▶ [WHAT YOU NEED TO DO]:
a. In the text on the discouraged borderline subtype, who wrote Disorders of Personality: DSM-IV and Beyond?
b. Continue the text on borderline personality disorder subtypes from its final sentence, and disregard the data that follows.

▶ [TEXT PASSAGE]:
####################
Borderline Personality Disorder Subtypes Part I: The Discouraged Borderline

Brandy never seemed to grow out of her “emo kid” persona. At 23, she is still obsessed with dark, emotionally dense music and sad anime storylines. Her wardrobe is almost entirely black and she is never seen publically without heavily lined eyes—at once making her appear older and more experienced, yet simultaneously childlike and naïve.

Brandy is withdrawn, depressed and often tearful. She likes to say that she is “allergic to herself,” and that everyone else is also. While Brandy has few close friends, she is highly dependent on one she does have—a childhood friend named Scott—and is extremely attached to her mother. Both Scott and Brandy’s mom are used to her chronic episodes of sadness and her habit of closing herself off from time to time.

An intelligent girl, Brandy dropped out of college after only one semester. She’d had a difficult time meeting and sustaining friends and was certain none of her professors liked her. She’d failed too many exams by electing to stay behind in the dorm when she should have been attending classes. She felt hopeless and depressed and returned home. Because Brandy wasn’t choosing to “advance her future,” her father pushed her to find work and move out of the house. He was attempting to encourage independence. But Brandy interpreted her dad’s push as a terrible rejection, and since then, she has refused to speak to him. She sulks around the house and sometimes refuses to leave her room. When it’s just Brandy and her mother, she curls into her mom’s lap just like she did when she was a little girl. She can cry for hours with the older woman holding her.

But Sunday morning, Brandy’s mother made an attempt to help her daughter see that her father actually had her best interests at heart. Doing so backfired. Brandy took her mother’s words to mean that she was siding against her, and feeling betrayed and rejected, she raged uncontrollably for several minutes and then locked herself into her bathroom, saying that she wanted to die. Expressions of rage are rare in Brandy; she normally stews rather than speaks in anger. She became so escalated this time that she had to be hospitalized. Brandy has borderline personality disorder, and falls into the discouraged subtype.

A Mention of Subtypes

Theodore Millon, Ph.D., D.Sc., dean and scientific director for the Institute for Advanced Studies in Personology and Psychopathology, is the author of Disorders of Personality: DSM-IV and Beyond. In his book, Millon describes subtypes under each of the personality disorders, including the most common of them, borderline personality disorder (BPD). While there are characteristic traits belonging to the diagnosis—unstable sense of self, unstable relationships, black-and-white thinking—Millon contends that painting every BPD diagnosed individual with a whitewash of assumed behaviors can lead to misunderstandings about how an individual is personally affected by the disorder or even misdiagnosis—missing the fact of BPD in the first place, an issue which can be dangerous for individuals in need of correct treatment.
####################
▶ [RECORDS SHOWN]:

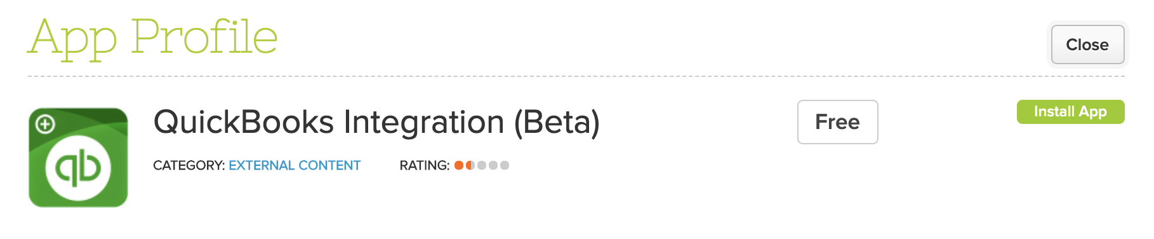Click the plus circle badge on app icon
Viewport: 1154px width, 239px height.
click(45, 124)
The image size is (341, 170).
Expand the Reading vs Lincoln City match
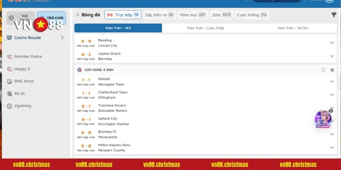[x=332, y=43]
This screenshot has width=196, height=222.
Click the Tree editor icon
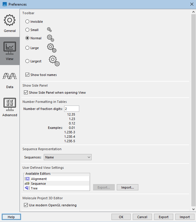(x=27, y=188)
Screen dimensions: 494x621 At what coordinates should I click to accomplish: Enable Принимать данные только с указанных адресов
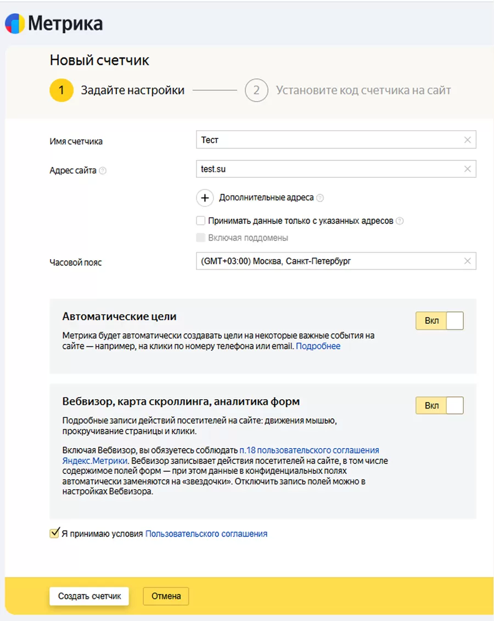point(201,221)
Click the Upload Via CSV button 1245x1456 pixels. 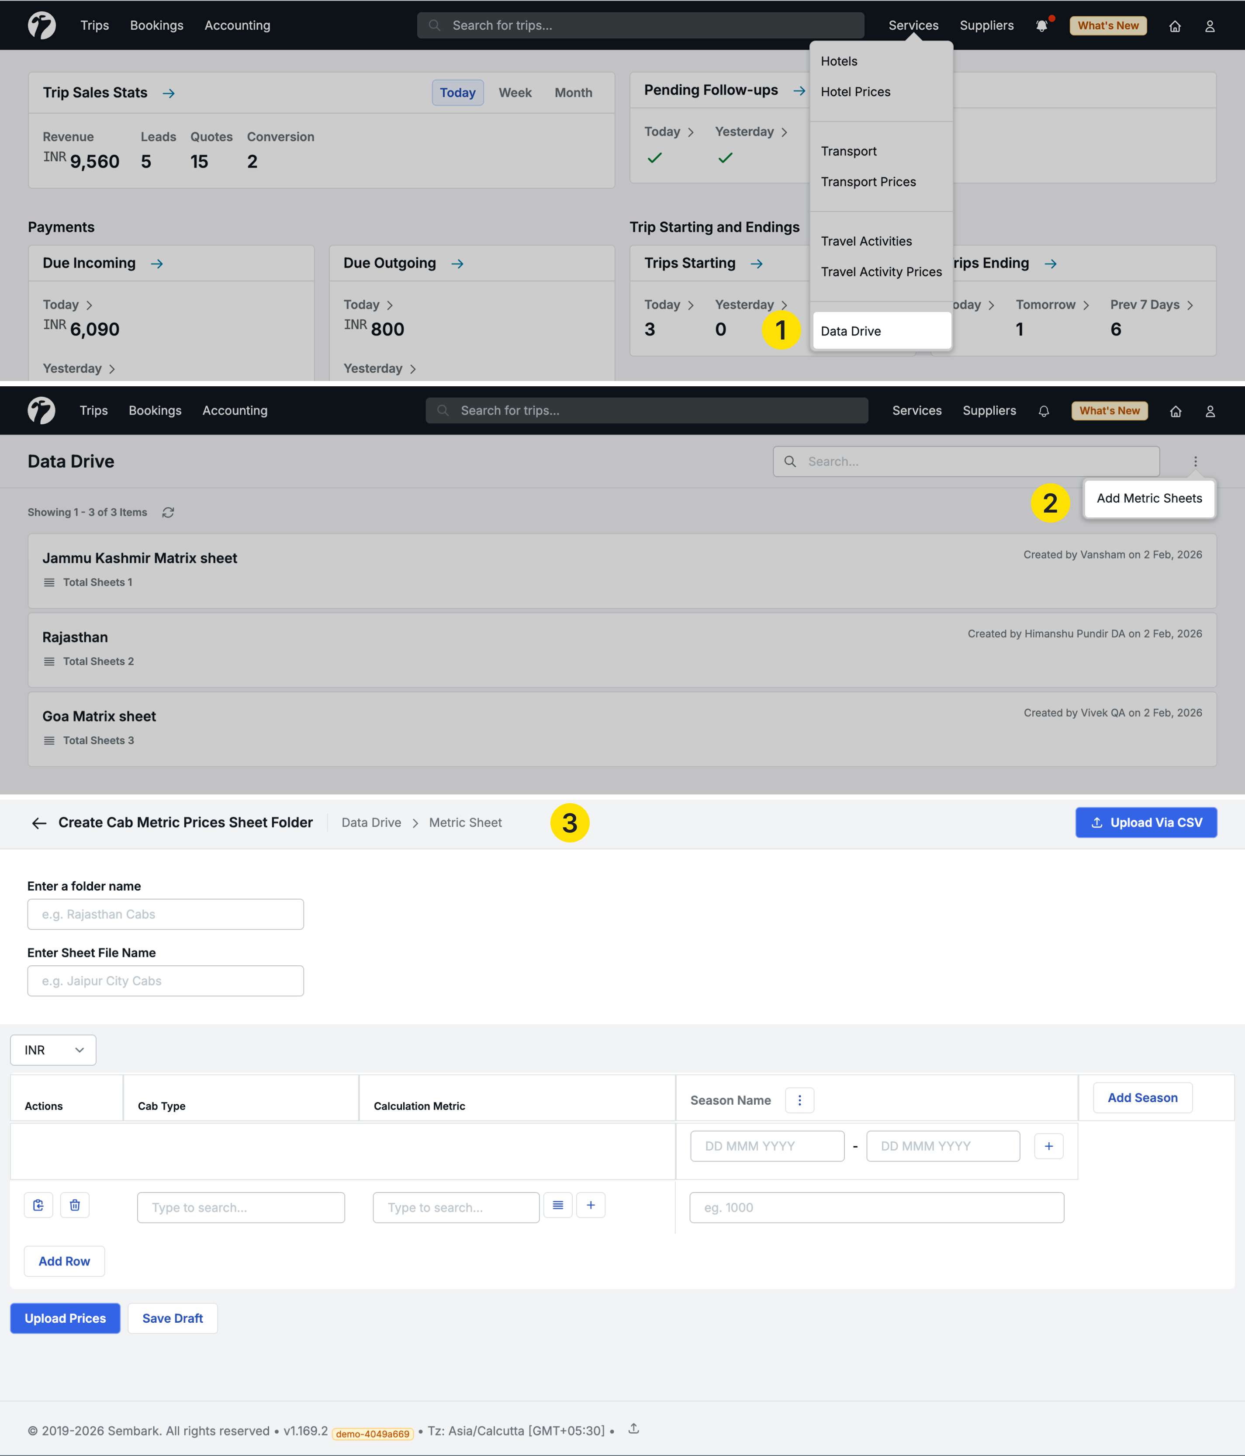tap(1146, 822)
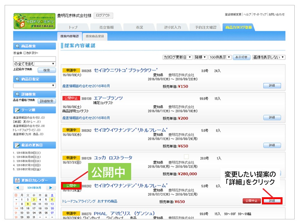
####################
▶ [RESULTS IN ORDER]:
a. Theodore Millon, Ph.D., D.Sc.

b.
Millon lists four subtypes under BPD (each one will be further described in its own blog post). They are the discouraged borderline, the petulant (angry) borderline, the impulsive borderline, and the self-destructive borderline.

Symptoms of the Discouraged Borderline Type

The discouraged borderline type is set apart from the others as being dependent, depressive and avoidant. Some of the symptoms common to this subtype are:

  • Excessive dependence upon others
  • Cycles of withdrawal and aloneness
  • Passive, permissive
  • Recurrent depression including tearful episodes (more common than rage episodes)
  • Anger can feel sudden and surprising to others
  • Paranoia and self-persecution
  • More likely to deprive rather than indulge oneself
  • Victimized, tendency to evoke sympathy
  • Feelings of abandonment can invoke psychotic episodes
  • Feelings of abandonment may trigger desperation and suicidality
  • Irresponsible behavior
  • Uses drugs, alcohol, food, money, or sex for self-soothing
  • Tendency to use fantasy to escape reality
  • Gives away or destroys belongings
  • Suffers from chronic or recurring illness or somatic complaints

The media image as much as the mental health stereotype of a person with borderline personality disorder is of someone far more dangerous and provocative than this description allows. Actress Glen Close’s portrayal in the 1987 film Fatal Attraction has been called upon too many times to describe someone with borderline personality disorder, but this version is only Hollywood, after all, and far too one-sided.

The reality of BPD is a far more layered, more diverse picture. Like Brandy, many sufferers of BPD can be more accurately described as living quietly in their own private hells rather than making the world especially unlivable for others. In order to provide the best and most appropriate treatments to people with BPD, and in order to begin to dismantle the mountain of stigma that exists against them in both the public and the mental healthcare worlds they orbit, understanding the nuances of the diagnosis behooves all of us impacted by it.